Inhibition of phorbol ester-induced phenotypic differentiation of HL-60 cells by 1-(5-isoquinolinylsulfonyl)-2-methylpiperazine, a protein kinase inhibitor.

To identify the possible role of calcium ions in cell differentiation, we studied the extracellular Ca2+ requirement and the effect of Ca2+/phospholipid-dependent protein kinase (protein kinase C) inhibitor on proliferation and differentiation of human promyelocytic leukemic HL-60 cells. HL-60 cells grew equally well in 0.1 and 1.0 mM Ca2+ media. The addition of 12-O-tetradecanoyl-phorbol-13-acetate (TPA), 1,25-dihydroxyvitamin D3, and all-trans-beta-retinoic acid inhibited the cell growth and induced mature macrophage and granulocyte phenotypes in 1.0 mM Ca2+ medium. 1,25-Dihydroxyvitamin D3 and all-trans-beta-retinoic acid induced HL-60 differentiation to the same degree in 0.1 mM Ca2+ and 1.0 mM Ca2+ media. However, TPA failed to induce HL-60 differentiation or to inhibit proliferation in a 0.1 mM Ca2+ medium. The decrease of extracellular Ca2+ from 1.0 to 0.1 mM caused a significant drop in the intracellular Ca2+ level in undifferentiated and TPA-treated HL-60 cells, although no rapid change in cytosolic Ca2+ was detected in response to TPA addition. 1-(5-Isoquinolinylsulfonyl)-2-methylpiperazine (H-7), a protein kinase C inhibitor, inhibited proliferation of HL-60 cells in a dose-dependent manner. In contrast, H-7 selectively restored the proliferation of TPA-treated HL-60 cells and inhibited TPA-induced phenotypic differentiation.
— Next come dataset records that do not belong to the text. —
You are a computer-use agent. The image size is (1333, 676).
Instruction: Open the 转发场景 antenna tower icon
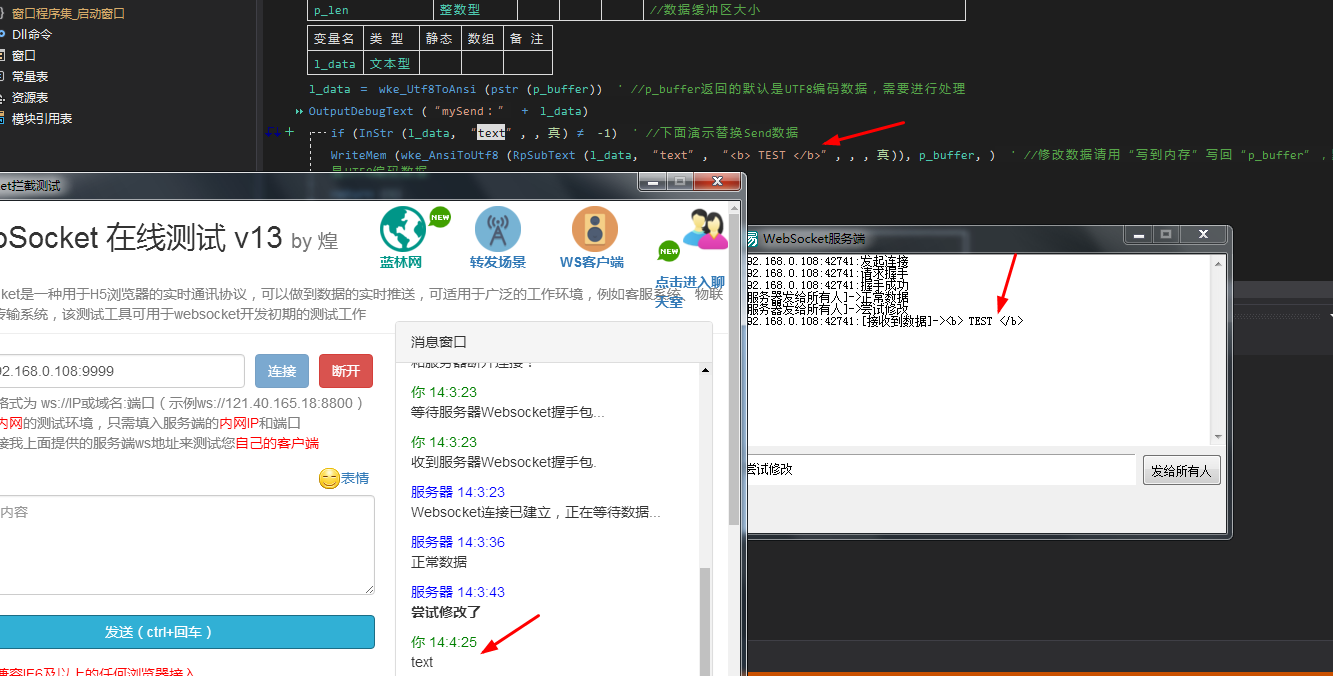(x=497, y=230)
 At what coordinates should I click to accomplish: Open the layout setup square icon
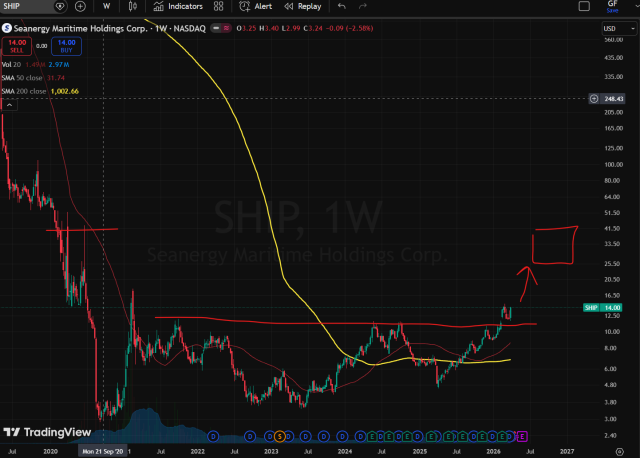click(x=583, y=6)
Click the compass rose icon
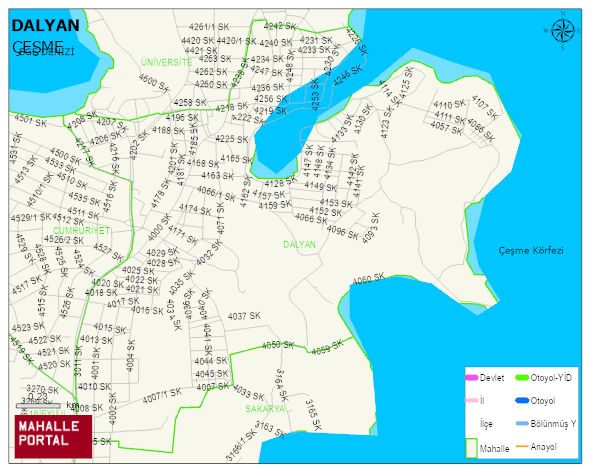Viewport: 591px width, 472px height. pyautogui.click(x=563, y=31)
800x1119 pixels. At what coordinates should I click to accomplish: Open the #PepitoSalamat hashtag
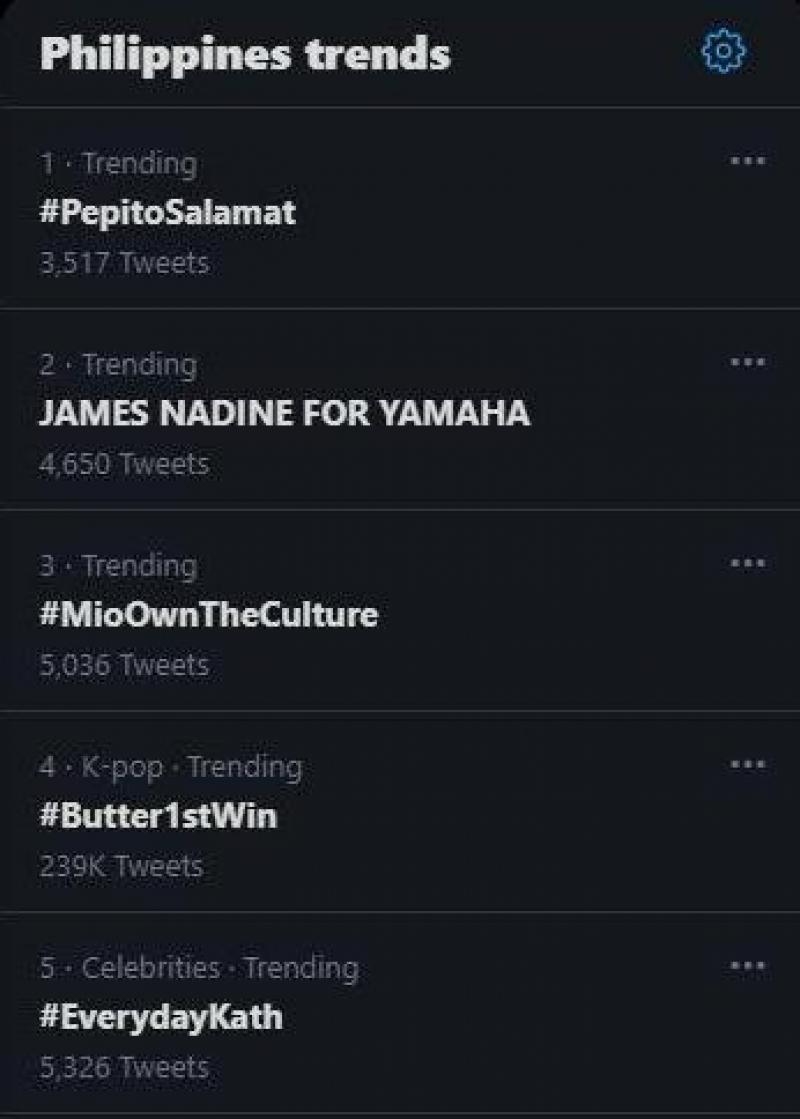167,212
However, the same concentrations of 1-(5-isoquinolinylsulfonyl)-2,3-dimethylpiperazin and N-[2-(methylamino)ethyl]-5-isoquinolinesulfonamide, analogues of H-7 that inhibit protein kinase C more weakly, had no effect on the proliferation or differentiation induction. H-7 also suppressed 1,25-dihydroxyvitamin D3- and all-trans-beta-retinoic acid-induced phenotypic changes of HL-60 cells but did not eliminate the growth inhibition by these inducers. These results demonstrate the Ca2+ requirement and the protein kinase C involvement in phorbol ester-induced phenotypic differentiation of HL-60 cells.